Je pense donc que, si nous n’agissons pas, la situation deviendra extrêmement difficile.
Aujourd’hui, neuf millions de Français n’ont pas de médecin traitant, non seulement dans les zones rurales, mais aussi dans les territoires péri-périurbains et dans les quartiers difficiles. C’est un défi auquel nous devons répondre. À cet égard, la mise en place des maisons de santé et le relèvement du numerus clausus ont été de bonnes initiatives, mais nous devons encore progresser.
Au sein du corps médical, les médecins sont les seuls à n’avoir pas de contrainte à l’installation, contrairement aux professions paramédicales, telles que les pharmaciens ou les kinésithérapeutes. Ces derniers ont un minimum de contrainte, et cela fonctionne assez bien.
C’est pour ces raisons que je souhaite que ces amendements soient adoptés.
M. le président. La parole est à Mme Cathy Apourceau-Poly, pour explication de vote.
Mme Cathy Apourceau-Poly.
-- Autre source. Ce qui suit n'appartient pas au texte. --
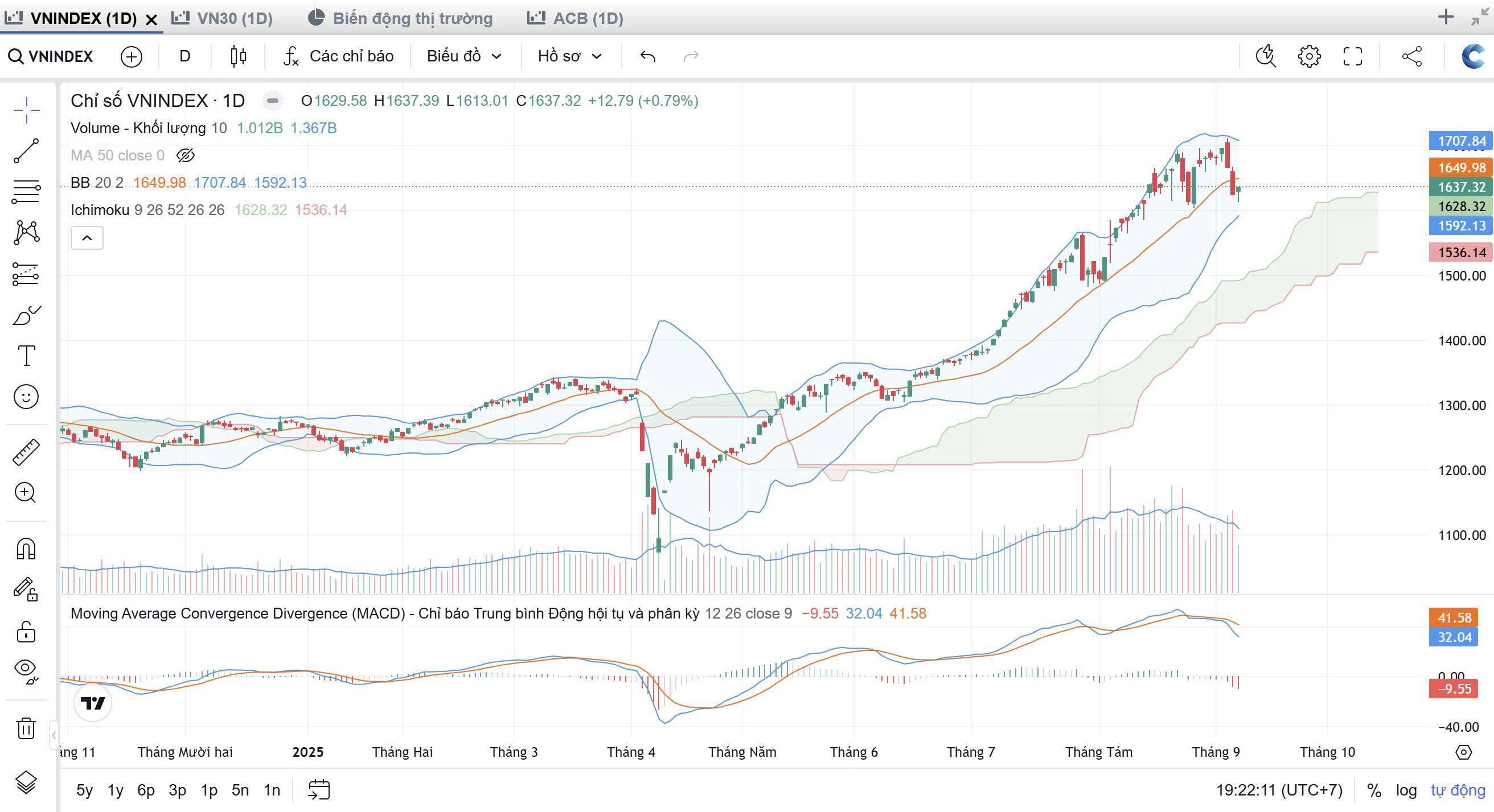Click the trash remove drawings icon

tap(26, 728)
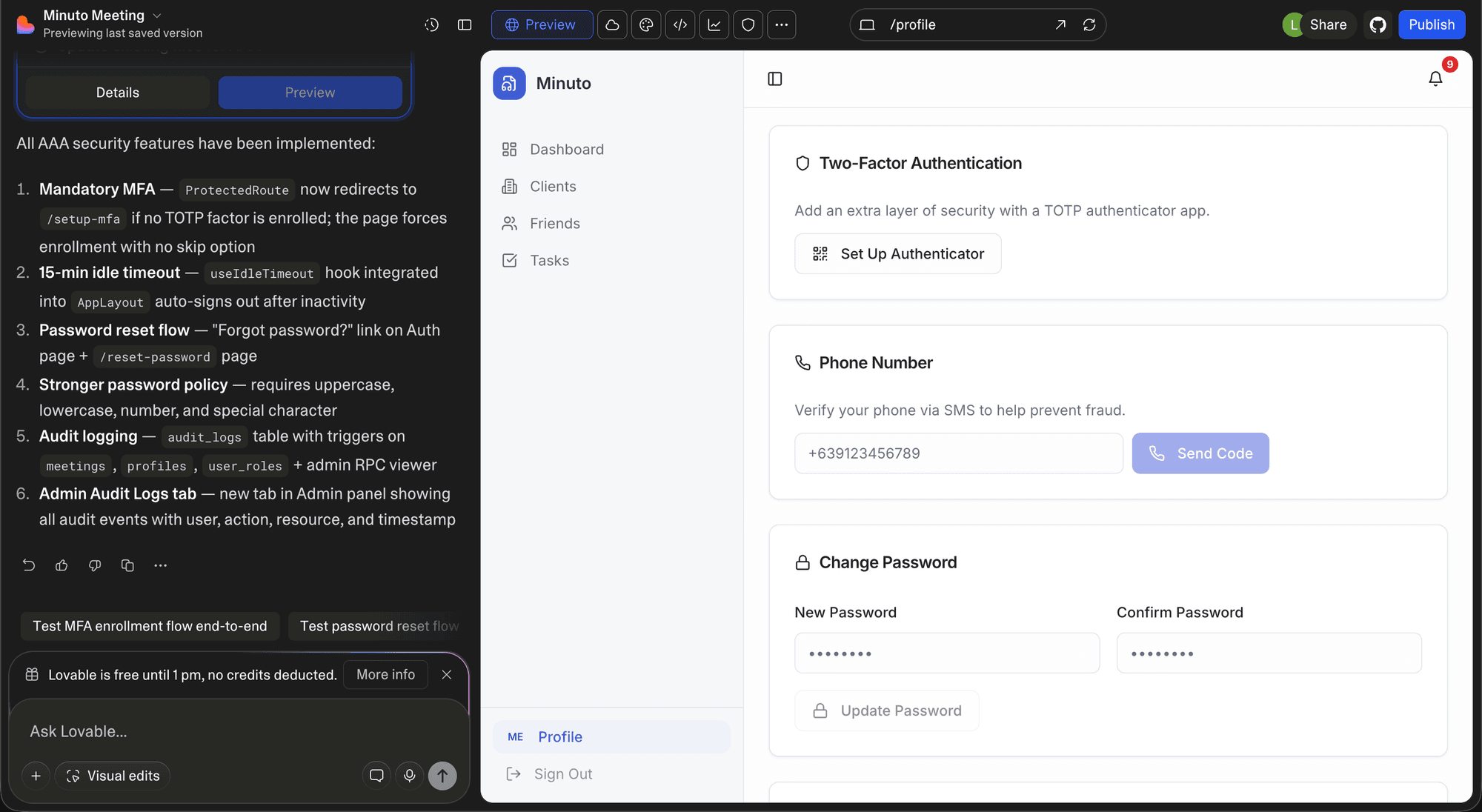Open the analytics chart icon
Screen dimensions: 1482x812
click(714, 24)
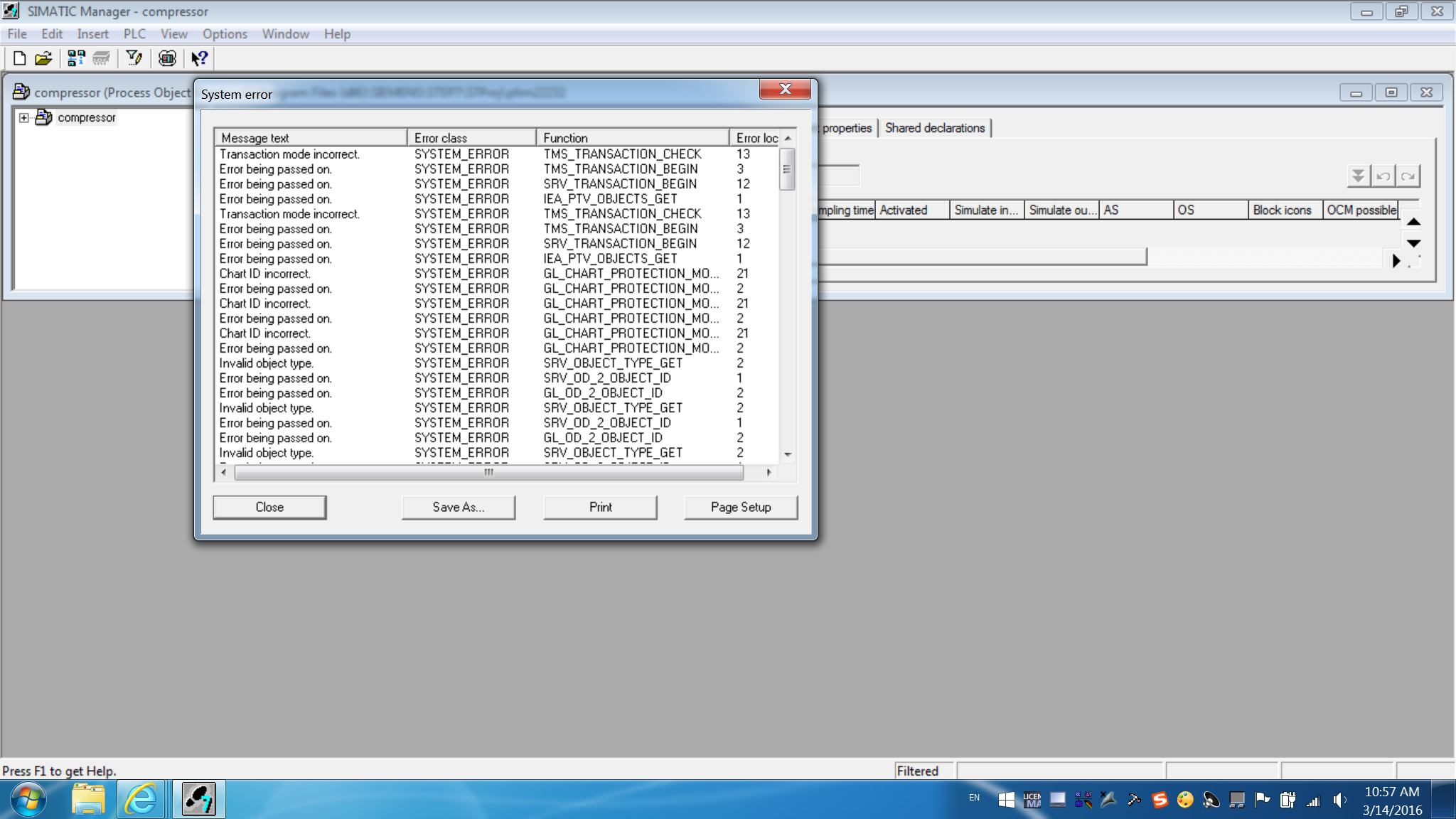Screen dimensions: 1456x819
Task: Click the black up arrow in table
Action: pyautogui.click(x=1413, y=222)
Une fois n’est pas coutume, madame la ministre : je suis d’accord avec vous.
Il ne faut pas, selon moi, opposer médecine libérale et médecine salariée. Le fait que les jeunes médecins, qui sortent de leurs études au bout de huit, neuf ou dix ans, reprennent la patientèle de leurs parents eux-mêmes médecins libéraux – c’est le cas dans ma ville –, est une très bonne chose. Mais il faut en même temps développer la médecine salariée, notamment au travers des centres de santé. Certains départements et communes les expérimentent déjà, avec, semble-t-il, un certain succès.
Dans mon département du Pas-de-Calais, qui comporte, vous le savez, de nombreux déserts médicaux, la petite commune d’Annequin – elle compte 2 348 habitants – a fait le pari d’ouvrir un centre de santé. Grâce au maire, qui a racheté pour l’occasion un ancien dispensaire des mines, on est passé d’un à quatre médecins salariés, trois d’entre eux étant des jeunes femmes. Il y a, en effet, de plus en plus de médecins femmes ; elles souhaitent avoir une vie de famille et être salariées.
Il faut valoriser ces centres de santés salariés, qui, d’ailleurs, grâce aux secrétaires mises à disposition, allègent le poids de la charge administrative très lourde qui pèse sur ces jeunes médecins. Dès lors, ces derniers sont tout à fait satisfaits et travaillent dans de bonnes conditions.